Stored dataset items
-- -- --

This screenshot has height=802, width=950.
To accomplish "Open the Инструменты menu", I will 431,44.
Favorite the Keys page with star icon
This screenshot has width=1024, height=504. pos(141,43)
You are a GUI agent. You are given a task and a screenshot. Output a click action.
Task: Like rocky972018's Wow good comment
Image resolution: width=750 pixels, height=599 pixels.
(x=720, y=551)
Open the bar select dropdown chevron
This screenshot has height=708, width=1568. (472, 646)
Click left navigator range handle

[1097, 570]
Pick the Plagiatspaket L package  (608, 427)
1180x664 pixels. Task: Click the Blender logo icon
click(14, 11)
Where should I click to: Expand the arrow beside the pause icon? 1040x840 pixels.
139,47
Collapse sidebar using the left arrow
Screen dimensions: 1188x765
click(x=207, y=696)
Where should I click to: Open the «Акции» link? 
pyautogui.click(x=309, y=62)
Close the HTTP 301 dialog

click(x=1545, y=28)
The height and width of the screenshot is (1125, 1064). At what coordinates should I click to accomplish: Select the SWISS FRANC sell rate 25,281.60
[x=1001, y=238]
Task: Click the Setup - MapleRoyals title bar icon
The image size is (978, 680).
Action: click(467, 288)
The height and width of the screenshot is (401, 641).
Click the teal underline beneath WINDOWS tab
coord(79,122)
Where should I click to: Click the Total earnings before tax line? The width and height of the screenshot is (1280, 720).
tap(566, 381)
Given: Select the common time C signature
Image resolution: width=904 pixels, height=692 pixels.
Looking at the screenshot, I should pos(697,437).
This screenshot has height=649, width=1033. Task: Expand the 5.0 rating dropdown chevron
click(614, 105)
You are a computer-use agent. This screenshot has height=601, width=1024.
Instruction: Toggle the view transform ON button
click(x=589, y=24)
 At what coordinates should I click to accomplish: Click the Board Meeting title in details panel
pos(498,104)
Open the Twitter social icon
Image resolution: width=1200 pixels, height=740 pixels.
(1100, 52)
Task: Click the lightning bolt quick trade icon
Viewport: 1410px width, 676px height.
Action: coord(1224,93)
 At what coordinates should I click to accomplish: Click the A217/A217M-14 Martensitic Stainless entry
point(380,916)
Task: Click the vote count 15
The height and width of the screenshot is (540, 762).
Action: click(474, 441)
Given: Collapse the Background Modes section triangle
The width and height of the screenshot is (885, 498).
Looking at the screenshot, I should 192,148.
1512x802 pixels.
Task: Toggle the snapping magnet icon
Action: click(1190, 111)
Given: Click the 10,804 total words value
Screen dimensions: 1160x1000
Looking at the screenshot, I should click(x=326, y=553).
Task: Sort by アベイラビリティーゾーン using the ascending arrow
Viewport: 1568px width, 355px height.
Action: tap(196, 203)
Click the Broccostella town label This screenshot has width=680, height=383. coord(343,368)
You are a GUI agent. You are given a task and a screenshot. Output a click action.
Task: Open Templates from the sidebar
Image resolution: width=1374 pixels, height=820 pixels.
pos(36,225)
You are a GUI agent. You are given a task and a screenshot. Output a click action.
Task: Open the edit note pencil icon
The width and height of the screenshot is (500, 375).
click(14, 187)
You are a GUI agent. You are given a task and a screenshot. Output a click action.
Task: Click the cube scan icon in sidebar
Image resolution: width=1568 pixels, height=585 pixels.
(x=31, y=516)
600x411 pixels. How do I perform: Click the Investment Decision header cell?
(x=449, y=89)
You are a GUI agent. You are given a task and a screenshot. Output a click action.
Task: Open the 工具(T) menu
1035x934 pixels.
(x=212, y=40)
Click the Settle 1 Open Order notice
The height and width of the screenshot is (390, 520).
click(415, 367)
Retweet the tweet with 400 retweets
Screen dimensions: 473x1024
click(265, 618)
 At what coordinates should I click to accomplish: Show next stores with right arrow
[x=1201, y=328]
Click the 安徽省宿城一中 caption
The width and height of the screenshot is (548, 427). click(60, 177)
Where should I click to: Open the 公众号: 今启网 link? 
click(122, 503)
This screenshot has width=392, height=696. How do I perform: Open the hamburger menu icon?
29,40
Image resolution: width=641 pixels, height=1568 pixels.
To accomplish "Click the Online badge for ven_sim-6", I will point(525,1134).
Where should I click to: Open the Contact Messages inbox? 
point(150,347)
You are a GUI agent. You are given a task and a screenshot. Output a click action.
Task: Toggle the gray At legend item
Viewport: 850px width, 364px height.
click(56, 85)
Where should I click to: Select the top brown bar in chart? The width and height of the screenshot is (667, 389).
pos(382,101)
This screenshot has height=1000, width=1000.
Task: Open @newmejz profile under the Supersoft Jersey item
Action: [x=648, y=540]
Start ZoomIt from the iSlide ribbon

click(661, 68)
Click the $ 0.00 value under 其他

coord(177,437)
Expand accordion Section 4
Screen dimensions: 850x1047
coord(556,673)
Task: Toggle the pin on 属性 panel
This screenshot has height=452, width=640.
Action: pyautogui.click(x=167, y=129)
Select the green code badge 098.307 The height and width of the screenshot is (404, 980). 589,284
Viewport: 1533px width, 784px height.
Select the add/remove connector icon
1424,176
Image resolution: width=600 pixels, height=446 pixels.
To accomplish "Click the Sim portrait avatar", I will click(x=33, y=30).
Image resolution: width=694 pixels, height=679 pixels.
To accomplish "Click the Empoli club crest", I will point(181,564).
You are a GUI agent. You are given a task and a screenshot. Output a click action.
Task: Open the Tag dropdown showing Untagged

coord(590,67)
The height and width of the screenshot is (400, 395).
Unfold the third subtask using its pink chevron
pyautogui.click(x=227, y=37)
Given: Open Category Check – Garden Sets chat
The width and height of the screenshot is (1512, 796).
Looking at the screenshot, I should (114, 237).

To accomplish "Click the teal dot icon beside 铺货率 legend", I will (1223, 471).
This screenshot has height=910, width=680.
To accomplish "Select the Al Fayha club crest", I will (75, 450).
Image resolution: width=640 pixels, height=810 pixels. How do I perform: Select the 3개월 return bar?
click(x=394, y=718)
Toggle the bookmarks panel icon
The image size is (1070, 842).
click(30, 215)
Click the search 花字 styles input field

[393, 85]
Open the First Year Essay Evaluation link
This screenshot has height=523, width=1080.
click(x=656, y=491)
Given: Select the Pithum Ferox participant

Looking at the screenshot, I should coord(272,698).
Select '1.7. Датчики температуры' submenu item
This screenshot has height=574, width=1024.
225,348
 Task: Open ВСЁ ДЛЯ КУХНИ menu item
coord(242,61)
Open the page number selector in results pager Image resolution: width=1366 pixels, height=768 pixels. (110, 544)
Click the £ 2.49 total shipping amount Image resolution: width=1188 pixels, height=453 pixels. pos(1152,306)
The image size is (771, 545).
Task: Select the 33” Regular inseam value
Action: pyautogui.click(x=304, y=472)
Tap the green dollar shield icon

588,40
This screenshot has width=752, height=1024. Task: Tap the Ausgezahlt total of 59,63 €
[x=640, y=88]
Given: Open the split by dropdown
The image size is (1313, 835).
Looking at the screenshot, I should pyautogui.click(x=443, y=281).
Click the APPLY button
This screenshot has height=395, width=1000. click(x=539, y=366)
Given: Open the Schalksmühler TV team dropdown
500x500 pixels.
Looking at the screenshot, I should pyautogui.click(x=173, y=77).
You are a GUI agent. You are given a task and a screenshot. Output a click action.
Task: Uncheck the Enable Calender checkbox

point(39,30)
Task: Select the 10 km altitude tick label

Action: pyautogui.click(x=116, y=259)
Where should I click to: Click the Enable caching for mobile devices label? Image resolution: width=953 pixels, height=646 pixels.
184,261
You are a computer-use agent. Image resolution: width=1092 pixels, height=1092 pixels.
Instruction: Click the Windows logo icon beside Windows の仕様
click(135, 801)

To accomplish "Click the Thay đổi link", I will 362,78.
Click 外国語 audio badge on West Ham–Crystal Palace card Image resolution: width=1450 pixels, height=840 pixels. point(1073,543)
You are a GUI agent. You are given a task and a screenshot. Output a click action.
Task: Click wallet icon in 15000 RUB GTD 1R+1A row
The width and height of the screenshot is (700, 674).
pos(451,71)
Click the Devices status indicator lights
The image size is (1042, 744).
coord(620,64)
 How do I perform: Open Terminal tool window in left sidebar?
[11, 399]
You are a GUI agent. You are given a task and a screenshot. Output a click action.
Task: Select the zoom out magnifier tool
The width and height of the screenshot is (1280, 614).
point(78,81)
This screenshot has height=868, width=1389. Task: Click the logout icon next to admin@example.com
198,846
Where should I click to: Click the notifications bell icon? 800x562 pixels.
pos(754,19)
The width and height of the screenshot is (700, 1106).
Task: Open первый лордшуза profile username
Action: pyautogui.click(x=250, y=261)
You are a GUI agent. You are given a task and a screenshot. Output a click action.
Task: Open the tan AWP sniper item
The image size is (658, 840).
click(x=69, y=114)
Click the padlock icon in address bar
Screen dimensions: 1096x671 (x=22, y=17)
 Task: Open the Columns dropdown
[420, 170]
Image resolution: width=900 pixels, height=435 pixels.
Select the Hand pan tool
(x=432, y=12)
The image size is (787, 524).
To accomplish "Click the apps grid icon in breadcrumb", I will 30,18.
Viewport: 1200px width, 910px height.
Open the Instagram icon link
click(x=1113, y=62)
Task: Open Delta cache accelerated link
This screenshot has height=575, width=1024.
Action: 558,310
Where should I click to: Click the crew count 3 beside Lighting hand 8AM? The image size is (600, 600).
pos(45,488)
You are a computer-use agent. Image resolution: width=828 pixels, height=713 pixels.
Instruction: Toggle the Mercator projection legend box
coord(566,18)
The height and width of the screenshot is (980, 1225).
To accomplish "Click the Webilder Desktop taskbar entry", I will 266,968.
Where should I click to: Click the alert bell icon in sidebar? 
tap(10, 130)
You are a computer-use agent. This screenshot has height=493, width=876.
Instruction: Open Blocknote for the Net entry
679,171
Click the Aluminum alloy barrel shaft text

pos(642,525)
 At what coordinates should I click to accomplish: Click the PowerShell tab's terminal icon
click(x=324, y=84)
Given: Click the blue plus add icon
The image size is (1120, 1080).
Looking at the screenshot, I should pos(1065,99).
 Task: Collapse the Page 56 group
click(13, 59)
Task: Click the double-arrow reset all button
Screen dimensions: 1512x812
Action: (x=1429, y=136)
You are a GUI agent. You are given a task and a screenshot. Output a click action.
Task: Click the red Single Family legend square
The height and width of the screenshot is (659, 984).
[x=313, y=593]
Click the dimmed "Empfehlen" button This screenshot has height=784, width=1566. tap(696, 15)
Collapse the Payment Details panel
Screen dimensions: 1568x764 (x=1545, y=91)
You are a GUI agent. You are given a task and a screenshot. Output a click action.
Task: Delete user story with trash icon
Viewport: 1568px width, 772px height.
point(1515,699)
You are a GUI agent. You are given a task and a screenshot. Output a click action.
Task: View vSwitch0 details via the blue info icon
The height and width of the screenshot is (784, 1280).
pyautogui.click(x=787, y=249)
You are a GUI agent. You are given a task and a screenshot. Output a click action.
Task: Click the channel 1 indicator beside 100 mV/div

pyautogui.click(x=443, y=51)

-- -- --

Collect the complete line wherever the string "computer" appears in the records.

You are a computer-use agent. This screenshot has height=601, width=1024.
You are a computer-use agent. Image resolution: width=1092 pixels, height=1092 pixels.
You are a computer-use agent. Image resolution: width=828 pixels, height=713 pixels.
You are a computer-use agent. This screenshot has height=493, width=876.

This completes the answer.